## Texte extrait:

*-*-*

Est-ce que ces images sont raccord avec l’idée que les Français se font de l’image de la France ? Quelles données existent notamment sur ces enjeux dans les études d’opinion et de sciences politiques ?

Michel Maffesoli -Il est même possible que nos gouvernants aient fait quelques sondages d’opinion pour savoir, avant cette cérémonie, qu’elles étaient les images les plus populaires pour représenter le pays. Après tout on sait que les hommes politiques et les décideurs en général sont drogués aux sondages.

Il n’en reste pas moins que cette absence d’une représentation, d’un mode de représentation du pays qui s’impose, comme une évidence, ne peut être palliée par quelques sondages et autres études de science politique.

Car les images, les rêves, l’imaginaire du pays sourd de la base même, l’imaginaire est l’inconscient collectif populaire.

*-*-*

## Consigne:
Pouvez-vous recopier le passage du texte sur l'image de la France allant de "Michel Maffesoli -Il" à "drogués aux sondages.", en le modifiant pour remplacer "gouvernants" par "dirigeants" ?

## Enregistrements bruts:
*-*-*

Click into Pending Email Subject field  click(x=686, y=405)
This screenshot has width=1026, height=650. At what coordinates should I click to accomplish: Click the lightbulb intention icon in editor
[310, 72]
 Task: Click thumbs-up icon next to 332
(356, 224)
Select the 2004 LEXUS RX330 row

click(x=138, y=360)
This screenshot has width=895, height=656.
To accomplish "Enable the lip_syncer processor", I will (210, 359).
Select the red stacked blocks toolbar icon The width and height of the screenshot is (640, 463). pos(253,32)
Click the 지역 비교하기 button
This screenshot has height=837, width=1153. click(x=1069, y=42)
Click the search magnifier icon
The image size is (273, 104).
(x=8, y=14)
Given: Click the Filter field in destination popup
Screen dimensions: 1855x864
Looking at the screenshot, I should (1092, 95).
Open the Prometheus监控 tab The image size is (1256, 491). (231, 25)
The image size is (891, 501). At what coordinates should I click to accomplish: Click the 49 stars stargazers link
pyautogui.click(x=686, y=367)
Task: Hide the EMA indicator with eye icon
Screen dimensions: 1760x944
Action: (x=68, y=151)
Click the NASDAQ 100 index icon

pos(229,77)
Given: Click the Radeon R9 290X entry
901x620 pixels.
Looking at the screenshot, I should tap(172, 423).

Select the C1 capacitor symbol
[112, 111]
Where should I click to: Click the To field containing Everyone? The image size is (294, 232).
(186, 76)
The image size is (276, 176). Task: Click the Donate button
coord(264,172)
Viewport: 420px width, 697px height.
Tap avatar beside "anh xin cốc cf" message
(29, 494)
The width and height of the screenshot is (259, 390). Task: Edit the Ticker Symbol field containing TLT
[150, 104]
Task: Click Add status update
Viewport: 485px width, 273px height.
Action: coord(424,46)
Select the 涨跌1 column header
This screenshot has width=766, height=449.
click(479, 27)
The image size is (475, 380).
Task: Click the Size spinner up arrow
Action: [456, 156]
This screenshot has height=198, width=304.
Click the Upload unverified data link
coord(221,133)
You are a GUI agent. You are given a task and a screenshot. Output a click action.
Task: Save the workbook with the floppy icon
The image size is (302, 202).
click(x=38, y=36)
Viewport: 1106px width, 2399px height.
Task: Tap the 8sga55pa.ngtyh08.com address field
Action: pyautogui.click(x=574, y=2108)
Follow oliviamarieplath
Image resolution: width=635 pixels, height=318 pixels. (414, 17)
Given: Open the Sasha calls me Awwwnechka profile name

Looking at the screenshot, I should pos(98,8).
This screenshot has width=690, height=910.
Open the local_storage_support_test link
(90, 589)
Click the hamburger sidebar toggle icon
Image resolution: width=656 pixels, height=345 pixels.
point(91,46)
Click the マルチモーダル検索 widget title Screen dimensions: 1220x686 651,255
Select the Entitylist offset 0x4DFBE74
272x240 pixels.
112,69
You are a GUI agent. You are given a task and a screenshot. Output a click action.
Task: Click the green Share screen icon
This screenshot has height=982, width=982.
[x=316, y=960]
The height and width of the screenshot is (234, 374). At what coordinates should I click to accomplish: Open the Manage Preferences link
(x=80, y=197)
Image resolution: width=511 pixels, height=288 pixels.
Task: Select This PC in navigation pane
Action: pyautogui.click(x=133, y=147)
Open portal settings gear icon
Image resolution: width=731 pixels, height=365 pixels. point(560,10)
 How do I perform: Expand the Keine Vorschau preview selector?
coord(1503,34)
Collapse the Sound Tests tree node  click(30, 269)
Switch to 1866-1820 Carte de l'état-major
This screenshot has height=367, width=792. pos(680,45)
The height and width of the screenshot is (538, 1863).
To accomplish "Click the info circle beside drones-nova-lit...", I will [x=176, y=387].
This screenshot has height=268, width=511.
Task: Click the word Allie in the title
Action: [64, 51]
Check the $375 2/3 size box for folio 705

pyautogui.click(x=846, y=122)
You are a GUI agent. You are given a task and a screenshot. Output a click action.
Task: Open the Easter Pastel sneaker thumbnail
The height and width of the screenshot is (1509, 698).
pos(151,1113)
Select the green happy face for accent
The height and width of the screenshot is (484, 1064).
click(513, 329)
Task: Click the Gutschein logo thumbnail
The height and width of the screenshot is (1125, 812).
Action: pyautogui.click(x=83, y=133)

*-*-*

## Résultat:
Michel Maffesoli -Il est même possible que nos dirigeants aient fait quelques sondages d’opinion pour savoir, avant cette cérémonie, qu’elles étaient les images les plus populaires pour représenter le pays. Après tout on sait que les hommes politiques et les décideurs en général sont drogués aux sondages.